Another objective of the present invention is to minimize the number of rheology factors that require assessment and to avoid having to analyze certain factors, such as vibration decay or vibratability, altogether.
A further objective of the present invention is to provide a method for controlling the rheology of highly flowable concretes, such as Self Consolidating Concrete (“SCC”). SCC is concrete that is able to flow and to consolidate under its own mass without vibration. SCC is highly filled, with typically about 70% aggregate by volume, as well as highly fluid. Due to this high degree of fluidity (characterized as “slump flow”), the horizontal flow (spread) rather than the vertical drop of the concrete placed in a slump cone is measured (ASTM C 1611-05). SCC typically exhibits 18-32 inch slump flow when measured by this slump cone method.

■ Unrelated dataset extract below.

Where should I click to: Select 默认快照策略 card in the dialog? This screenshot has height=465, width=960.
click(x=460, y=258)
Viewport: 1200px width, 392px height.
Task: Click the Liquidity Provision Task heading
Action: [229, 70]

The prior art for estimating slump in a concrete mixer does not provide for estimation or monitoring of slump flow. Moreover, the use of the afore-mentioned slump cone method for measuring slump flow is not believed by the present inventors to provide an accurate means for assessing SCC or other highly fluid concrete mixes.
Hence, a novel method for monitoring and control of rheology of concrete mixes in a concrete delivery mixing truck is needed.